- [WHAT IS NEEDED] Entries must be copied exactly, with nothing left out.
---------- EXERCISE MATERIALS ----------
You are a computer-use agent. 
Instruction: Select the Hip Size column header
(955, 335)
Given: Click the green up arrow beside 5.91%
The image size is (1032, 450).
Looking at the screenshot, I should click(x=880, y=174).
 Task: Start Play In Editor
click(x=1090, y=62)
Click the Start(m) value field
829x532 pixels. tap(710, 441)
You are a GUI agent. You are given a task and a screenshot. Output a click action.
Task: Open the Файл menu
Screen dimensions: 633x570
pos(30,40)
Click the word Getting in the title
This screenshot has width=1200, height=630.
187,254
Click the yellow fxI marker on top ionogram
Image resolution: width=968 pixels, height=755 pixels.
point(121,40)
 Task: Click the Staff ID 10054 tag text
----------
- [RESPONSE TO THE EXERCISE]
You are a computer-use agent. 
Instruction: Select the Hip Size column header
(955, 335)
Given: Click the green up arrow beside 5.91%
The image size is (1032, 450).
Looking at the screenshot, I should click(x=880, y=174).
 Task: Start Play In Editor
click(x=1090, y=62)
Click the Start(m) value field
829x532 pixels. tap(710, 441)
You are a GUI agent. You are given a task and a screenshot. Output a click action.
Task: Open the Файл menu
Screen dimensions: 633x570
pos(30,40)
Click the word Getting in the title
This screenshot has width=1200, height=630.
187,254
Click the yellow fxI marker on top ionogram
Image resolution: width=968 pixels, height=755 pixels.
point(121,40)
 Task: Click the Staff ID 10054 tag text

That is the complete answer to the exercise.